[Given text]

In column D plug in =RAND() and copy down
In column E plug in =D6*$E$5 and copy down
In cell E5 put in =RANDBETWEEN(8,12)
In cell E27 type in =SUM(E6:E25)
In a module paste:

Sub OPTIMIZE()Do
Calculate
If Range("E27").Value >= 99.9 And _
Range("E27").Value <= 100.1 Then Stop
Loop
End Sub

This method is pure randomness and represents a rectangular distribution similar to the lottery. Dividing each element by the probability sum distorts the true randomness.

 

[Jerry Sullivan]

Hi Stephen,

Can you explain what you mean by...
"This method is pure randomness and represents a rectangular distribution similar to the lottery"

With that method, it would appear that no value could ever be greater than 12, which seems not so random.

 

[mirabeau]

I would imagine this has been asked many times before as it seems like a somewhat common thing to need to do, but I'll be ****ed if I can find it.

So I have a list of items... could be any number but let's say it's 20 cels for now. I want to randomly assign a percentage to each, such that the total adds up to 100%.

How to accomplish said task in Excel? Anyone have any ideas?

Thanks!

Hi,

Would you like to try out this code on a blank sheet and see if it's something like what you want?

Sub sumrandom()
Dim s#
With Range("A1:A20")
    .Formula = "=rand()"
    .Value = .Value
    s = Application.Sum(.Cells)
    .Cells = Evaluate(.Address & "/" & s)
    .NumberFormat = "0.0%"
End With
End Sub

 

[sdruley]

Jerry,


Thank you for asking. Your solution, from a practical standpoint, is probably the best one submitted and it is certainly the fastest.
I believe we both started out by asserting randomness in the first column, which satisfies the requirement of randomness within each cell. Now we are faced with the task of randomly coercing the sum of the cells to be 100%. I chose to apply a random multiplier to preserve the randomness from cell to cell. Randomness can be created within any finite space as long as the objective can be met. "12" was chosen to keep the run time manageable.
Again, your solution is fine.

Steve

 

[mirabeau]

...

Thank you for asking. Your solution, from a practical standpoint, is probably the best one submitted and it is certainly the fastest.

...
Steve

Steve,

What you think is "probably the best" is probably the best for you.

But your claim about "certainly the fastest", made without any supporting evidence (did you do any testing?), is I think unhelpful, unfair to other contributors and likely to badly mislead any other readers of this thread, for example those who might arrive here through Google.

[/Given text]

Exercise set >>
1. List each distinct forum user name that appears in square brackets in the Excel forum thread above.
2. Write a continuation of the Excel forum thread about random percentages, starting after its final sentence.

[Record extracts]

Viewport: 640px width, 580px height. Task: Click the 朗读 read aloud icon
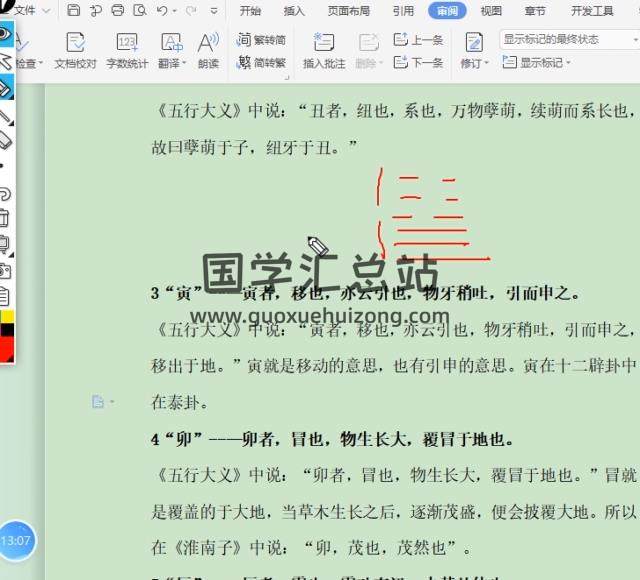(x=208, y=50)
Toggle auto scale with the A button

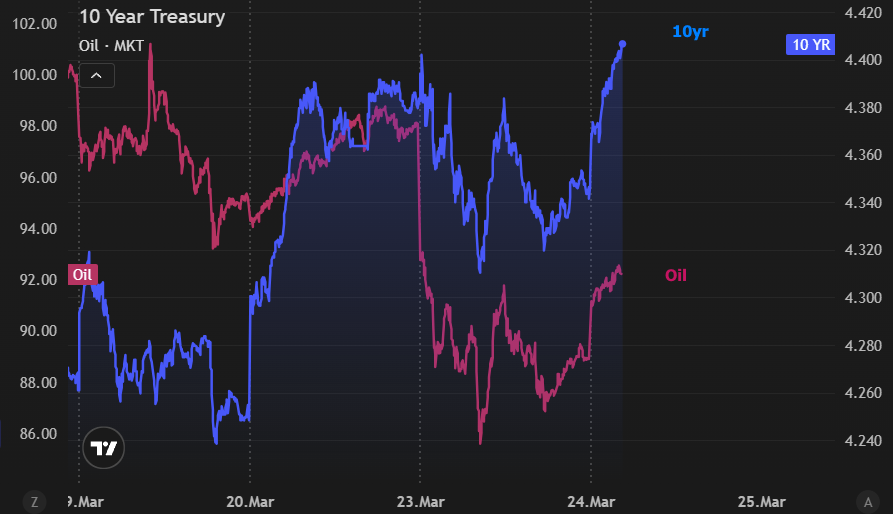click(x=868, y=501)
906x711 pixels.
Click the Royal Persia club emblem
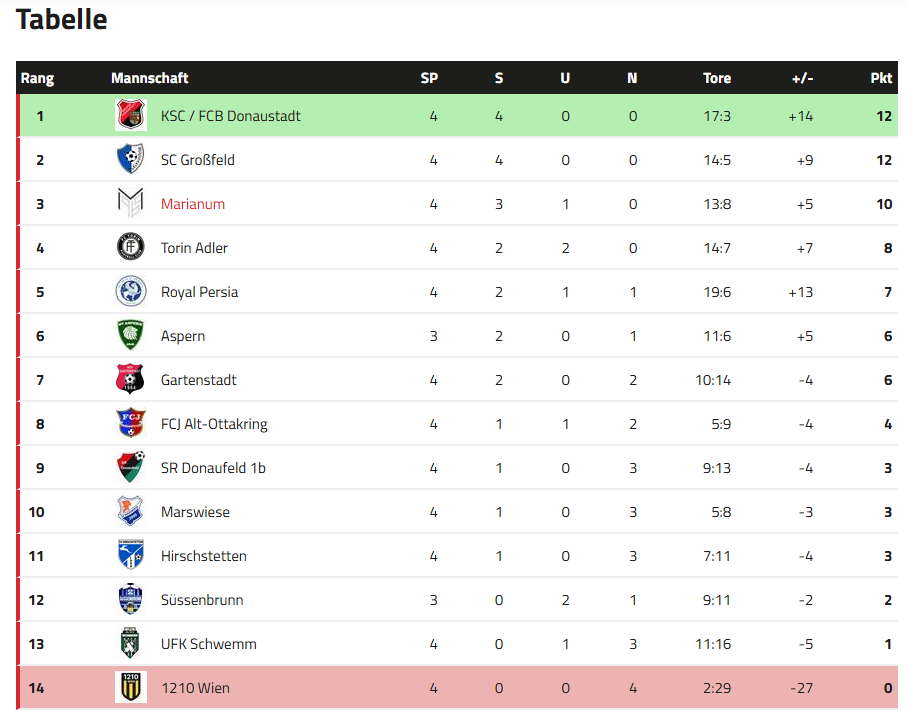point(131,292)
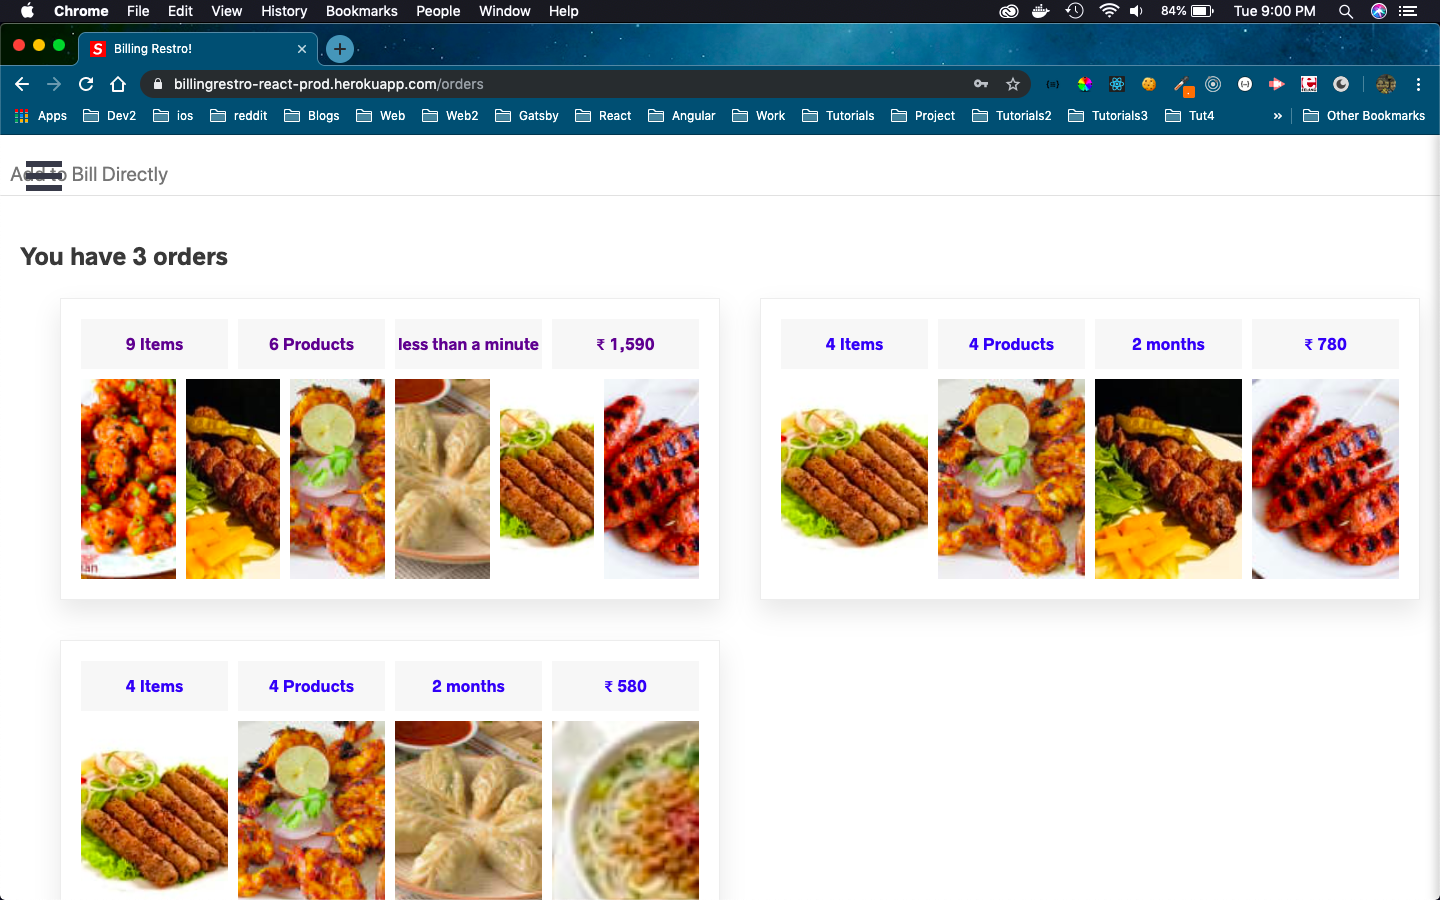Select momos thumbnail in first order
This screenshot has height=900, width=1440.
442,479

[/Record extracts]
[Record extracts]

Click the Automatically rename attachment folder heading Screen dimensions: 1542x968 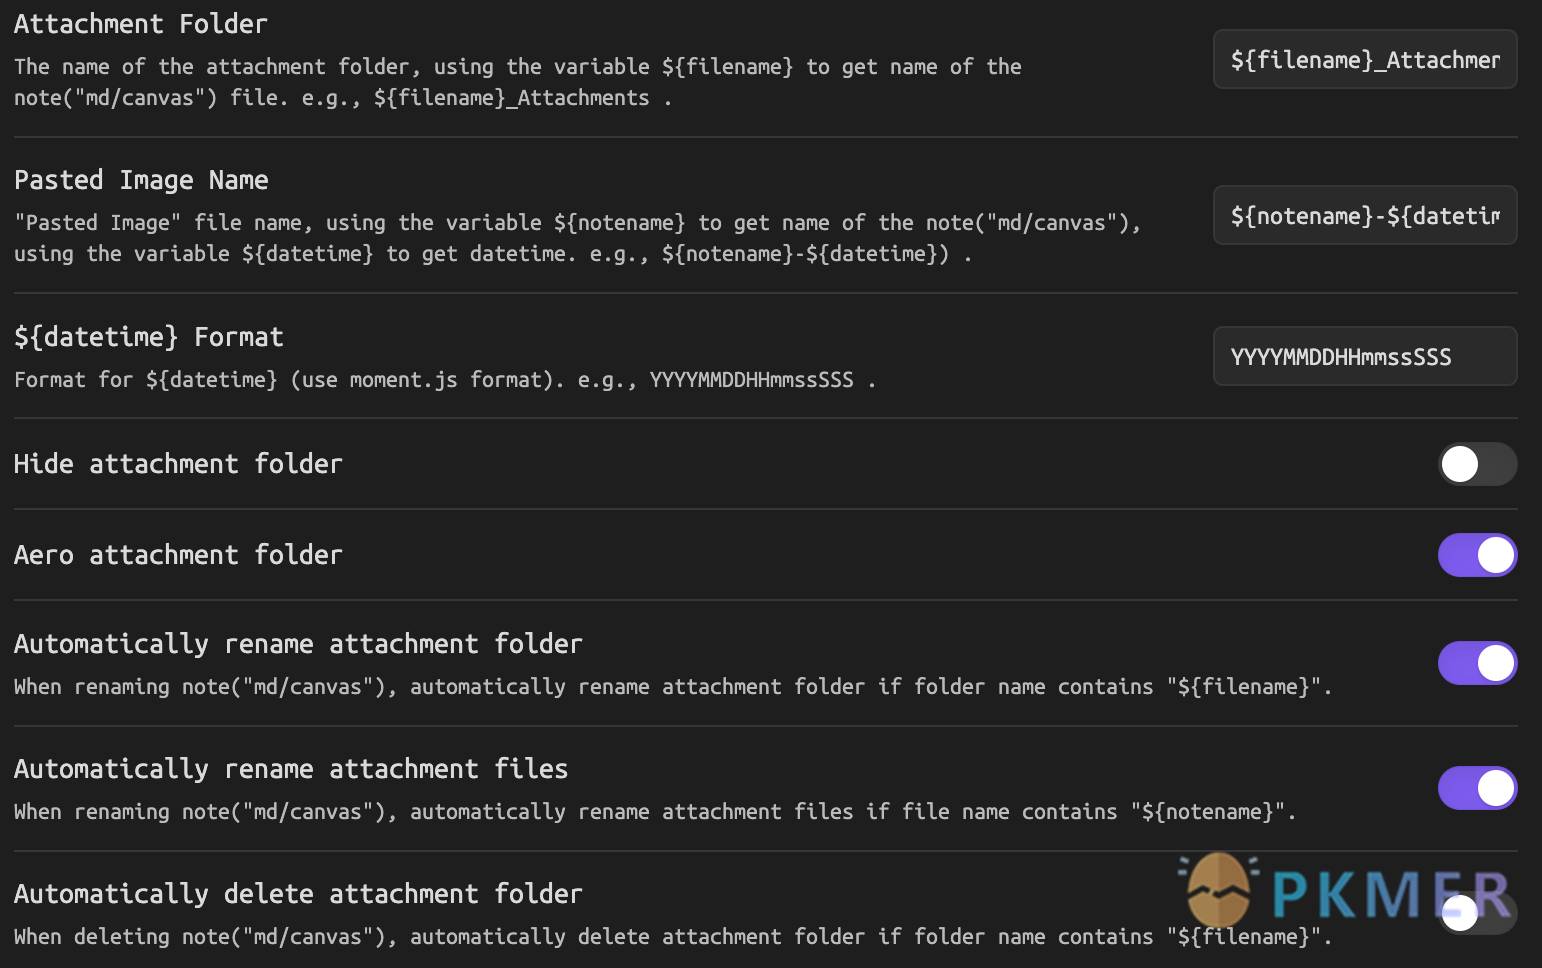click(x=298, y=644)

[/Record extracts]
[Record extracts]

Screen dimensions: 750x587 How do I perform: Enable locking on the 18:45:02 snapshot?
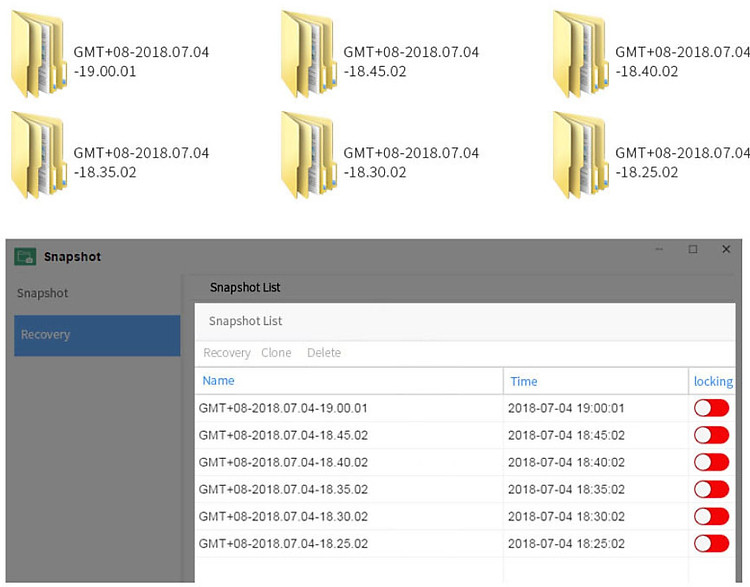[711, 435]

[/Record extracts]

Answers >>
1. Jerry Sullivan, mirabeau, sdruley

2.
Just doing a timing test indicated that the solution which you refer to as fastest took about ten times as long on a 10,000 cell range as did the solution in post #6 of this thread. For a 50,000 range the difference became much greater. Would you like to post your own test results that either verify or refute this?

("The quality of thinking is measuredby remoteness to conformance"
Stephen Druley)

 

[shg]

Generating numbers in that fashion gives a very peculiar distribution as a result of using 10 random numbers when only nine are needed. If you take a piece of string of the desired length and want 10 pieces of random length, you only need 9 cuts. The result is a beta distribution of lengths.

       A- --B--- -----C------ D ---E---
   1    1      0 B1: Input        1.58%
   2    2 0.8539 B2: =RAND()     18.68%
   3    3 0.6558 B3: =RAND()      3.53%
   4    4 0.5999 B4: =RAND()      3.72%
   5    5 0.0158 B5: =RAND()     32.49%
   6    6 0.2379 B6: =RAND()      1.09%
   7    7 0.2751 B7: =RAND()      4.50%
   8    8 0.2025 B8: =RAND()     19.81%
   9    9 0.6108 B9: =RAND()      3.20%
  10   10 0.8859 B10: =RAND()    11.41%
  11   11      1 B11: Input            
  12                                   
  13                            100.00%

The formula in E1 and copied down is

=SMALL($B$1:$B$11, A1+1) - SMALL($B$1:$B$11, A1)

 

[Jerry Sullivan]

Hi shg,

Thanks for sharing that technique - I can see how that formula is more analagous to cutting a piece of string.

I'm not really following why the method I suggested gives a "very peculiar distribution". Can you help me understand why my approach yields different patterns of distribution?

I'm aware of your mathematics expertise, so I don't doubt that you are correct- but I haven't grasped why these two approaches would result in different distributions.